第27ミッション 幸運
定時に帰れたので、駅に向かう里桜。乗る路線を間違えて、また駅員に謝罪をしてしまった。引っ越してから2週間ではまだ慣れなかった。駅から徒歩5分にある高層マンション。近くにはスーパーもあるし、犬を散歩させるのに便利な自然公園もある。リチャードの厚意で住まわせてもらっているが、今でもエントランスに入るときに緊張してしまう。
カードキーで家に入り、部屋で着替えを済ませる。リビングにいるマカロンをゲージから出して、散歩と買い物に出掛けた。公園を2周してスーパーで買い物をしている時に、リチャードからメッセージがあった。今夜は帰ってこられるらしい。里桜は夕食を二人分買って帰って支度を急いだ。
鶏肉のトマト煮を作っていると、マカロンが玄関への通路へ走っていった。ドアが開く音がしたので里桜も廊下へ出る。
「やぁ、マカロン。お出迎えとな偉いな」
玄関へ続く廊下を見ると、リチャードがマカロンを撫でている。大きめの鞄を抱えた彼が自分の姿を見付けて微笑む。
「ただいま、里桜」
「おかえりなさい。思っていたより早かったね。」
「メッセージを送ったときはすでに空港にいたんだ。やはりここは空港から近くて便利だな」
リチャードは私の頬にキスをして、部屋に荷物を置きに行った。ぽっとのぼせた頭を落ち着かせながら、料理に戻った。
夕食を一緒に食べて片付けを済ます。お風呂を準備してリビングに戻ると、リチャードがマカロンに『訓練』をしていた。
「待て……」
リチャードはマカロンの鼻の上に犬用の餌を一粒のせる。『待て』の指示を守っているマカロンは動かず、次の指示を待っている。
「待て……」
マカロンは視線を外さずリチャードを見つめる。リチャードは険しい表情をマカロンに向ける。
「いいぞ……」
『よし』の合図が出たのにマカロンは餌を食べようとしない。今度はにっこりと笑顔を向ける。
「いいぞ……」
マカロンは鼻の上のおやつを器用にキャッチして食べる。マカロンはリチャードの言葉ではなく、表情を見て指示を汲み取っていた。上部の指示ではなく、本心を読み取るように訓練しているらしかった。彼の躾に見事答えたマカロンをリチャードは撫でる。
「いいぞ……。本当に君は優秀だな」
〈ふっ!当然じゃねーか!〉
「まるであなたが主人みたい」
「日本では犬は家族の役割だが、海外では番犬や猟犬の役割なんだ。マカロンには君を守る
前のアパートに住んでいた時から、マカロンには何度も助けられた。押し売りの撃退や空き巣の防犯まで、マカロンがいなかったらもっと不運が降りかかっていただろう。

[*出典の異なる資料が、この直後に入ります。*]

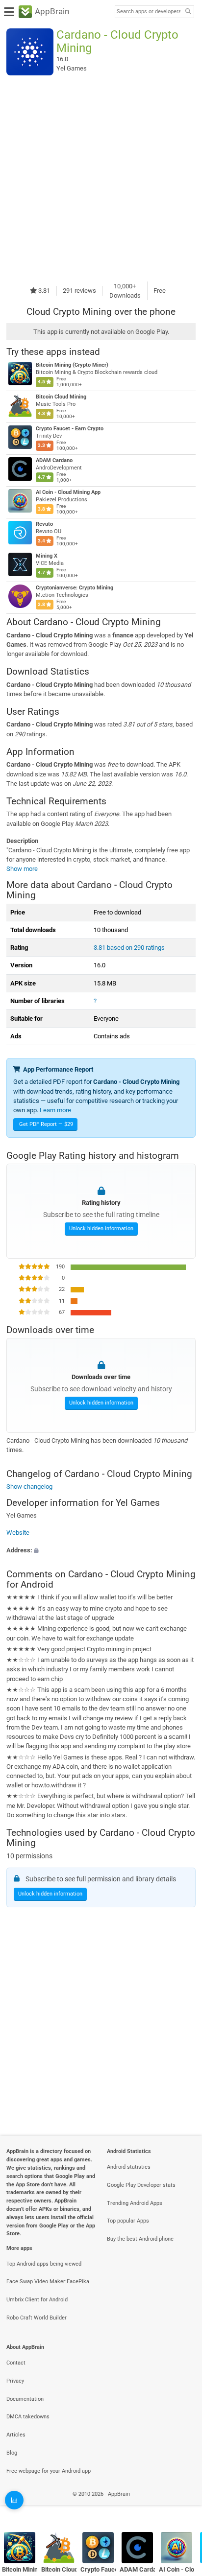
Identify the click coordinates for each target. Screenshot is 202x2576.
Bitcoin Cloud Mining (61, 397)
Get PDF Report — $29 (46, 1124)
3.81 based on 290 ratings (129, 947)
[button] (101, 1550)
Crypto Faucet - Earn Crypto (69, 428)
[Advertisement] (101, 178)
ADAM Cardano (54, 460)
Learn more (55, 1110)
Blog (11, 2453)
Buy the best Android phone (140, 2239)
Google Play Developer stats (141, 2185)
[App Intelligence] (14, 2500)
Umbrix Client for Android (37, 2299)
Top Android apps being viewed (43, 2264)
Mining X (46, 556)
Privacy (15, 2381)
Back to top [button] (182, 2504)
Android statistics (129, 2167)
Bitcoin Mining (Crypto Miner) (72, 365)
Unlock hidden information (101, 1228)
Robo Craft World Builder (36, 2318)
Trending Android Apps (134, 2203)
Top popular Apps (128, 2221)
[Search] (188, 12)
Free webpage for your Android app (48, 2471)
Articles (15, 2435)
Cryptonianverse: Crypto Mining (74, 588)
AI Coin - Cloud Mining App (68, 492)
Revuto (44, 524)
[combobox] (148, 12)
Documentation (25, 2399)
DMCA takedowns (28, 2416)
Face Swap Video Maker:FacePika (47, 2281)
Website (17, 1533)
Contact (15, 2363)
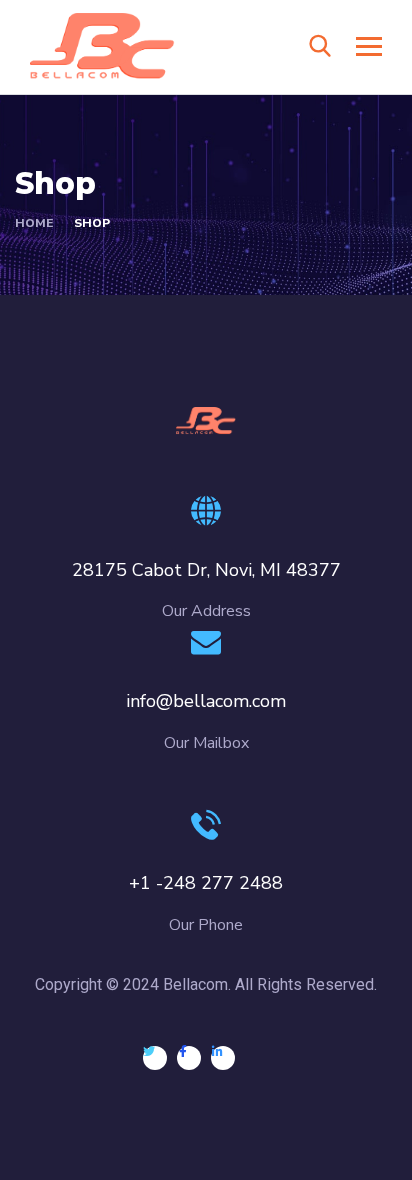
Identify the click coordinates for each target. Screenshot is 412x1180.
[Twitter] (155, 1058)
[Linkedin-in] (223, 1058)
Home (34, 223)
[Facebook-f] (189, 1058)
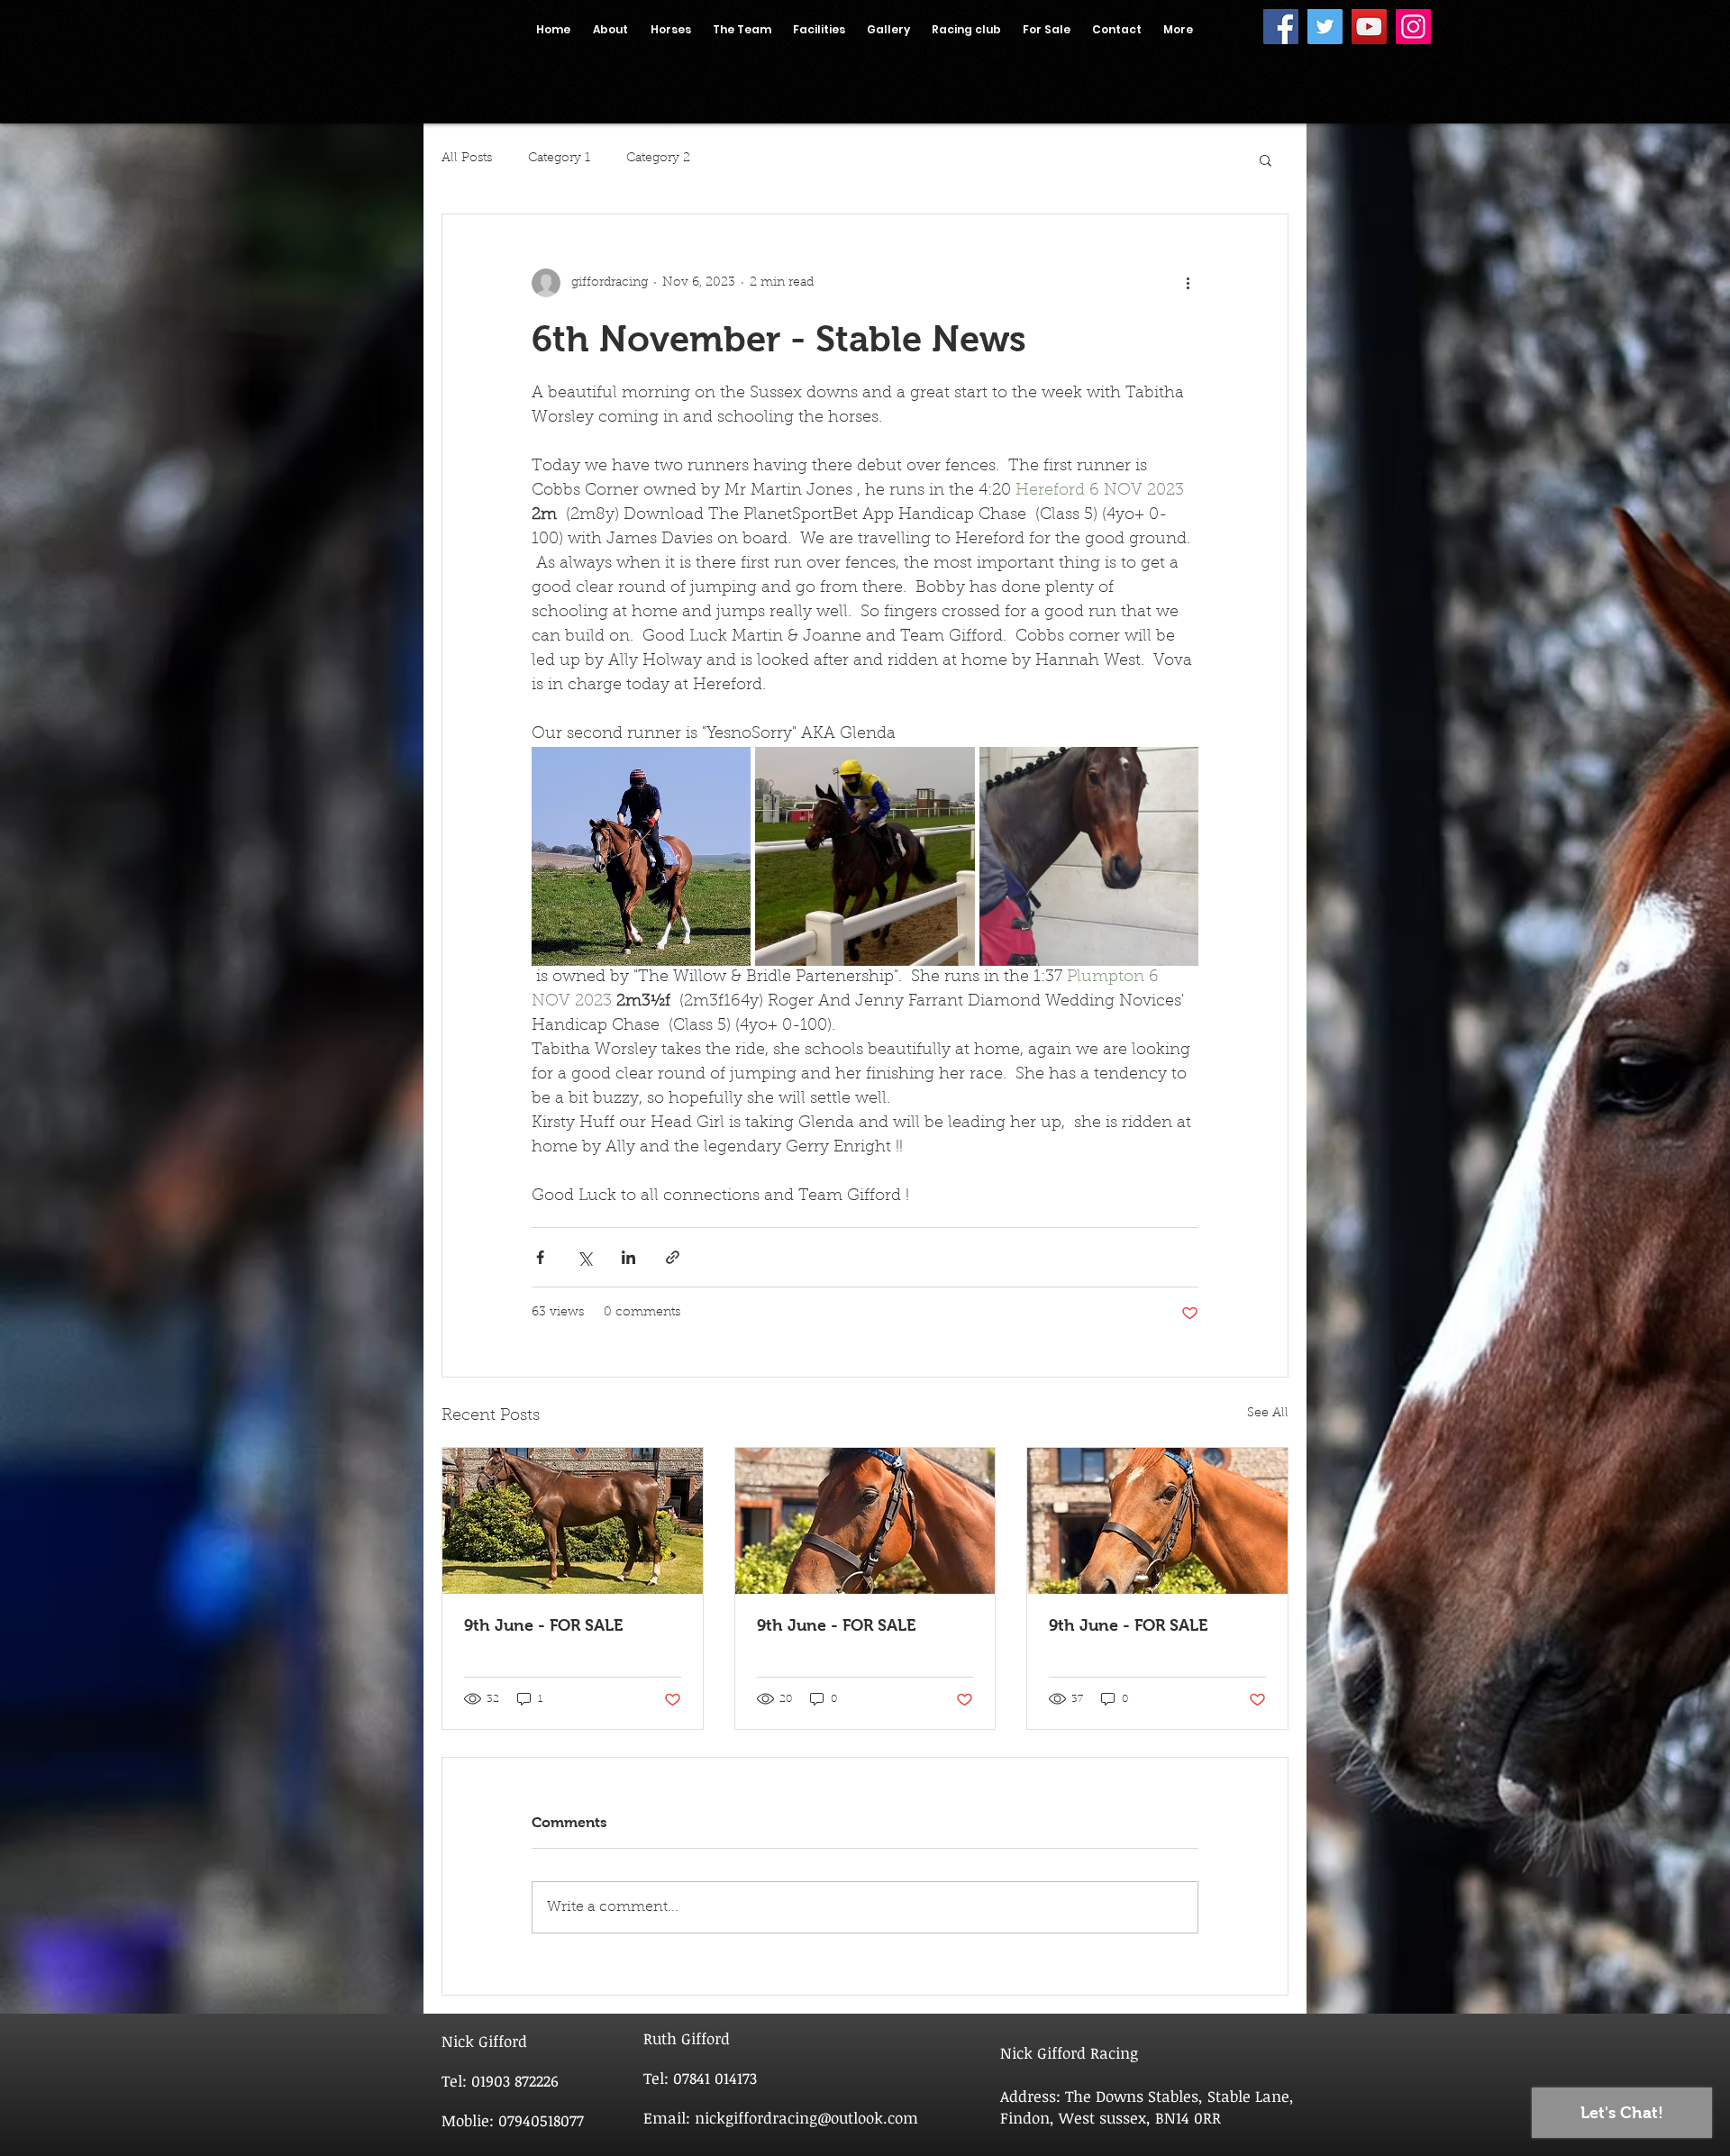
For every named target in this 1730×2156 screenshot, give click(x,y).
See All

マカロンを抱えて一緒に入浴するリチャード。里桜も入浴を済ませてリビングへ行くと、ソファで本を読んでいるリチャードの横に座る。
「何しているの?」
「ハングル文字を復習しているだ。昔ざっと覚えたけど、やはり忘れてしまっているからね」
貿易会社で働いているリチャードは、色々な国へ赴き商談をしているらしい。何ヵ国語も話せて文字も読める。どうしてこんなすごい人が自分と付き合っているのか分からない。

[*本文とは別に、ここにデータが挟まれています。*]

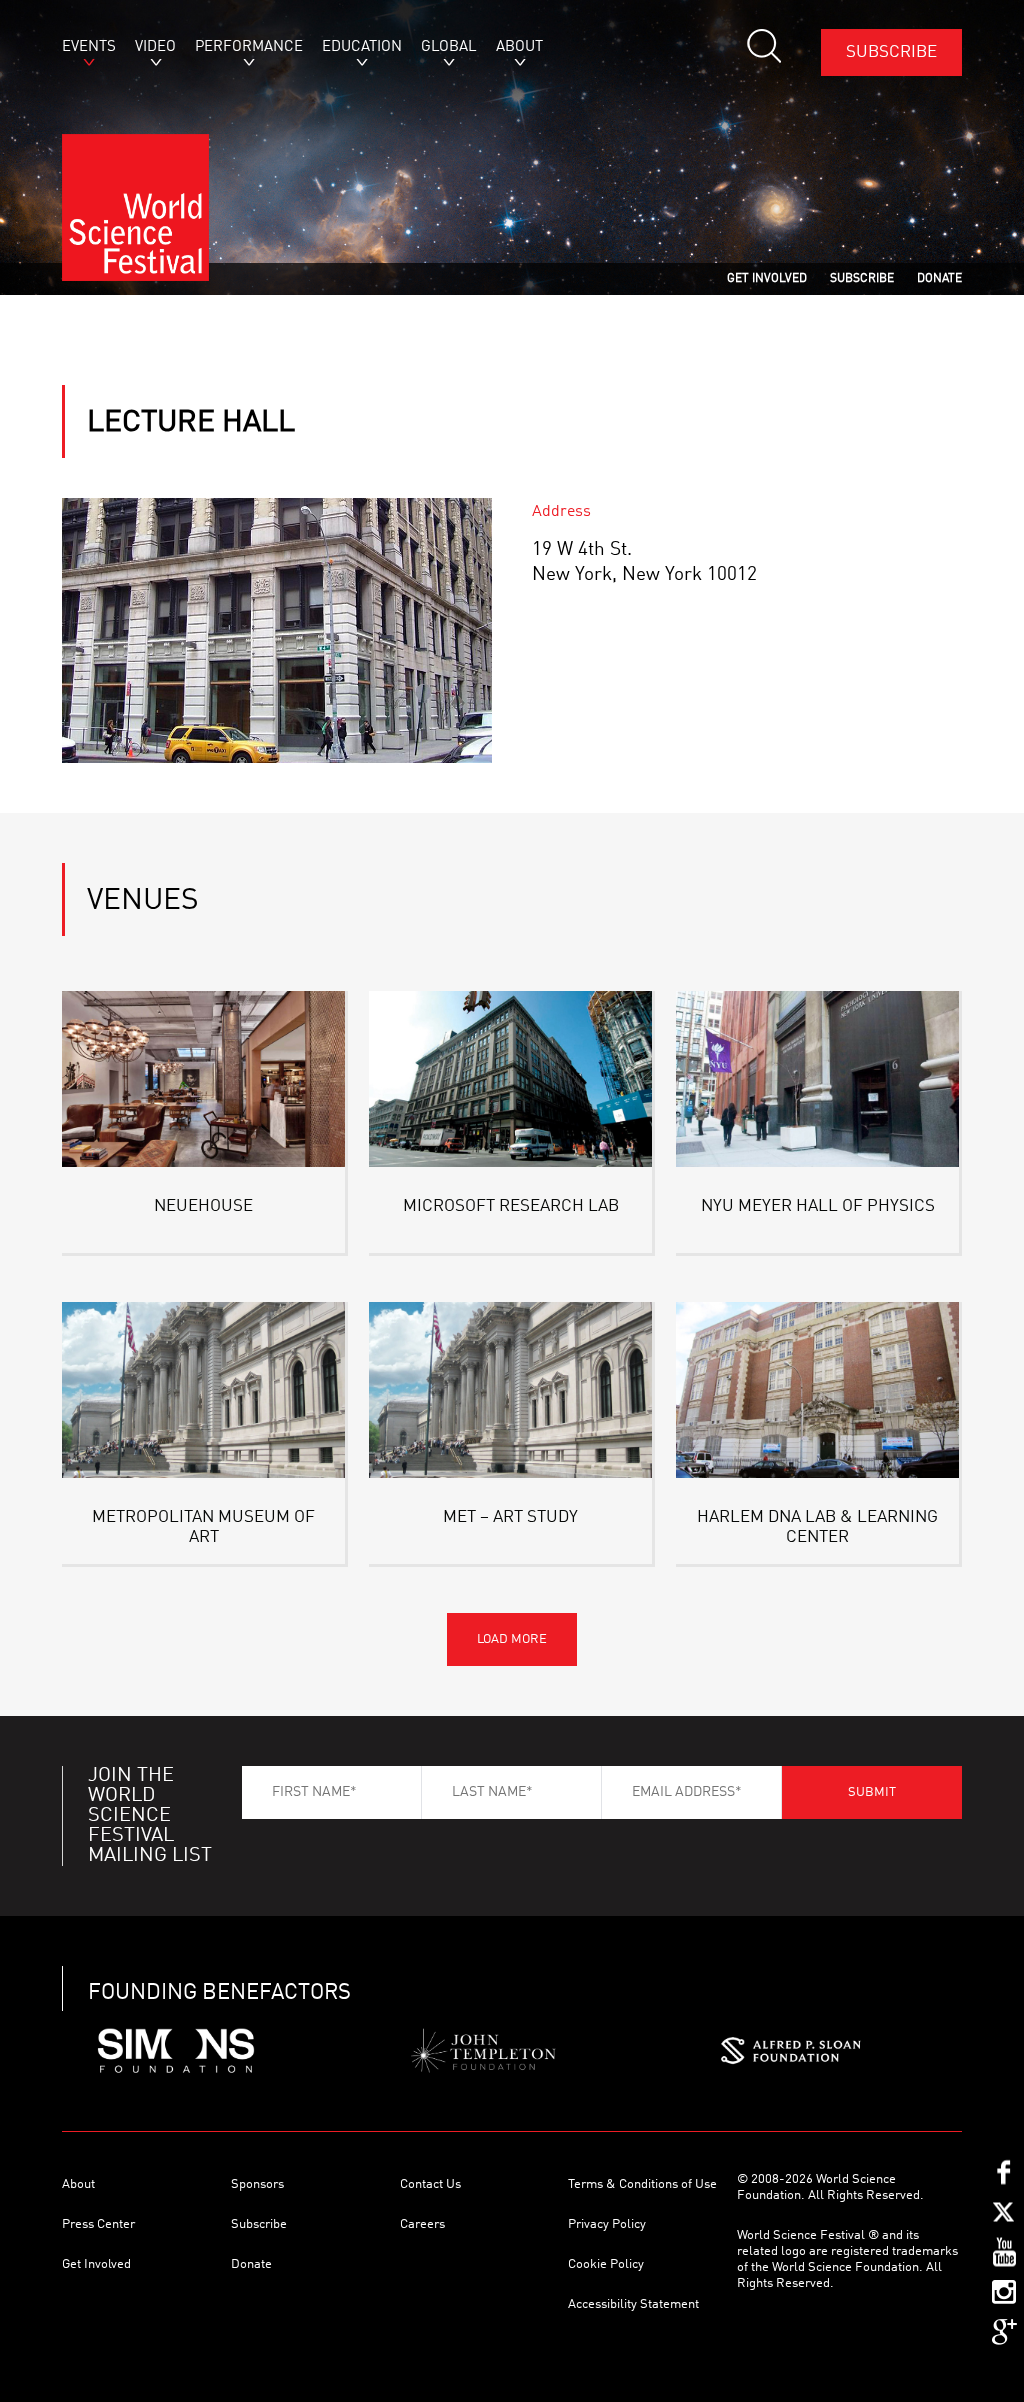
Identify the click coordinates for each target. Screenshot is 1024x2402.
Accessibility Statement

前から聞きたいと思っていた。彼はなぜ私に告白してきたのだろう?
出会いこそ唐突で、彼の告白に驚いて付き合ってしまった。何度も会う内にかっこよくて人柄のいい彼に惹かれていったが、心の中で疑問は消えない。
彼は、自分のどこが好きなのだろう?
リチャードを横目で見ていると、彼の視線がこちらを向く。リチャードは優しく微笑んで、顔を近付けて来たが、スマホに着信が入りそちらに意識を向ける。
「すまない、仕事の電話だ。部屋に戻るよ。おやすみ……」
頬にキスをして部屋へ行ったリチャード。里桜も明日は仕事なので就寝することにした。
部屋へ行ったKは別のスマホからJに折り返しの電話をする。『交渉』についての確認電話だった。
『準備は万全か?』
「まぁな。だが、俺が交渉役でいいのか?他に適任がいると思うが……」
『経験でいえばお前でも申し分ない。一発勝負だが、上手くやってくれ』
Jの気の抜けた声援に応えることなく通話を切るK。次の任務はある国の官僚への『接触』だった。